Pengembara itu meludah ke lantai, sebelum berkata, “Aku, Pendekar Seribu Langkah, tidak akan pernah takut kepada prajurit Singasari manapun! Mari, hadapilah aku dan ujilah seberapa tangguh ilmu silatmu!”
“Kamu tidak perlu takut terhadapku, Kisanak, aku hanya meminta agar Kisanak menuruti permintaanku. Itu saja.” Adiraja tersenyum tipis, dengan telak berhasil mematahkan perkataan pengembara yang mengaku sebagai Pendekar Seribu Langkah itu.
“Aku tidak akan pernah sudi tunduk di bawah kaki Singasari!” Pendekar Seribu Langkah kembali meludah. “Tidak perlu banyak bicara lagi, lekas hadapi aku sekarang!”
Adiraja menggeleng pelan sebelum mempersiapkan kuda-kuda. Kedua tangannya mengambil sikap bertarung. Meski terdapat sebilah keris di belakang pinggang, dia memilih untuk bertarung dengan tangan kosong, sebab lawan memilih sedemikian pula.
Sebelum pertarungan benar-benar dimulai, pemilik kedai berlari kecil menghampiri Ayodha yang masih asyik menyantap makanannya.

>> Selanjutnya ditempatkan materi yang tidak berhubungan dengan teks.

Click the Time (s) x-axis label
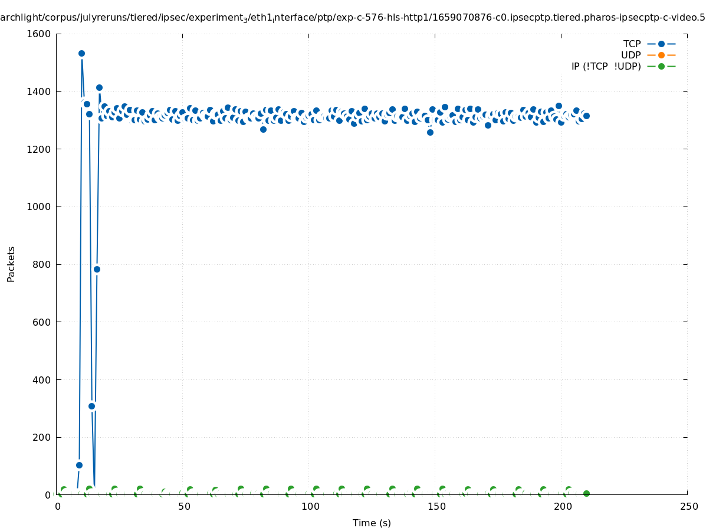 click(x=372, y=523)
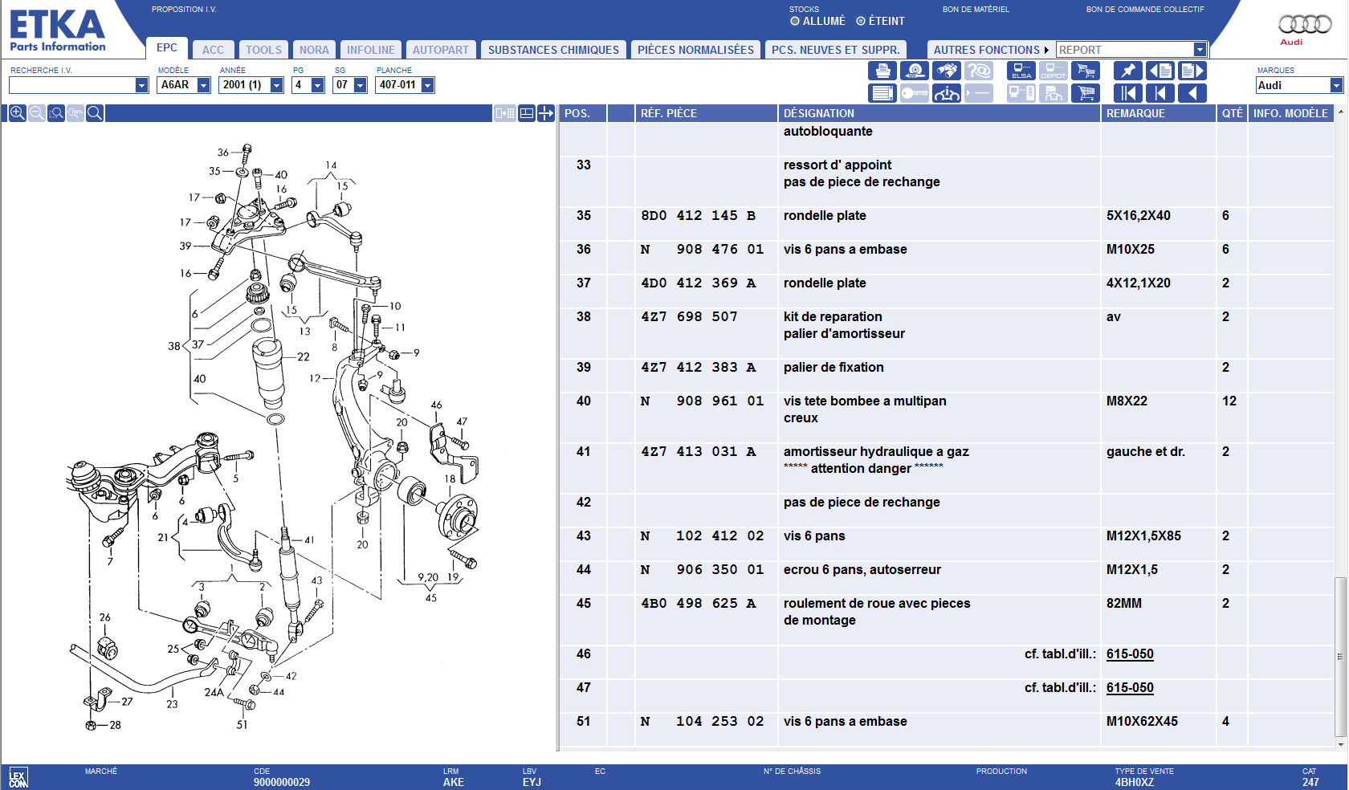The width and height of the screenshot is (1349, 790).
Task: Follow the 615-050 link in row 46
Action: click(x=1130, y=654)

“Anak, sepertinya sebentar lagi akan terjadi pertarungan yang membahayakan. Anak pergilah cepat-cepat dari kedai ini agar tidak celaka, juga tidak usah membayar hidangan.”

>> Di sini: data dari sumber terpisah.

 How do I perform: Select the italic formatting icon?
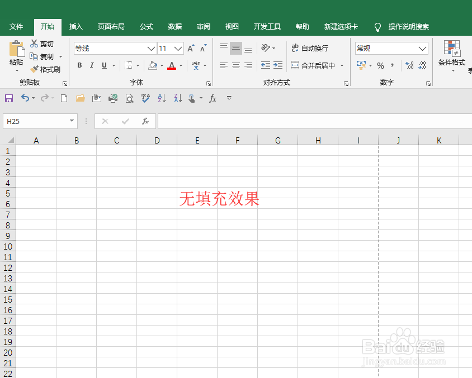click(x=92, y=65)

“Tidak mengapa, Bapak. Saya masih lapar, dan udara di luar kedai juga masih dingin. Izinkanlah saya tetap berada di kedaimu ini, setidaknya sampai habis makanan kusantap. Tidak perlu pula Bapak merisaukan saya, karena sungguh saya tidak akan menyalahkan Bapak terhadap apa pun yang terjadi pada saya.”
Pemilik kedai itu tetap tampak risau sambil sesekali melirik dua pendekar di kedainya yang masih sangat tegang, begitu tegang, sehingga seolah saja pertarungan dapat terjadi kapan saja. Namun ketika dilihatnya kembali senyum percaya diri dari Ayodha, maka segeralah bapak pemilik kedai itu menjadi tenang sehingga dapat ringan kaki melangkah pergi dari meja pemuda itu.

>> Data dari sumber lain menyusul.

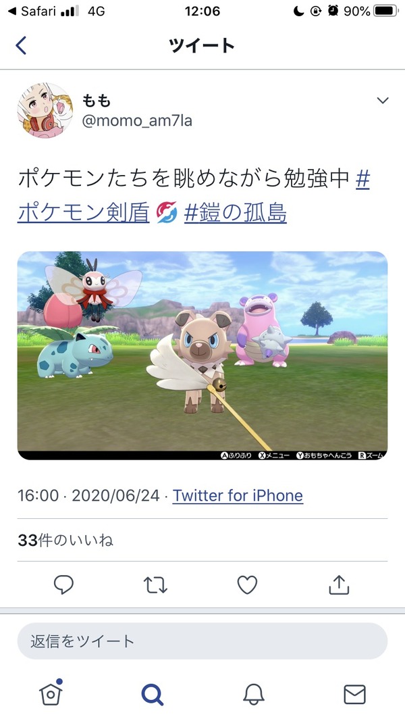Tap the retweet icon

tap(156, 585)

Ayodha kembali menyantap makanannya seperti semula, seolah tidak terjadi apa pun barusan. Sedangkan itu, pengunjung-pengunjung kedai lainnya mulai membubarkan diri, mereka yang bukan pendekar tidak berani menanggung kemungkinan buruk sekecil apa pun.
“Mengapa kau tidak menyerang, wahai prajurit yang mengakui dirinya berasal dari Singasari?” Berkatalah pengembara paruh baya itu dengan nada mengejek.
“Bukankah Kisanak yang menantangku tadi? Sudah sepatutnya aku diam menunggu, sebab sungguh tidak sopan bila aku mendahului penantang.” Adiraja berkata dengan nada yang sungguh terdengar datar, tetapi entah mengapa Pendekar Seribu Langkah yang sedang dihadapinya itu merasa terhina betul.
“Biar kuberi sedikit pelajaran kepada mulutmu itu untuk berbicara lebih sopan kepada orang tua!” Pendekar Seribu Langkah melompat ke hadapan sambil mencabut kelewangnya!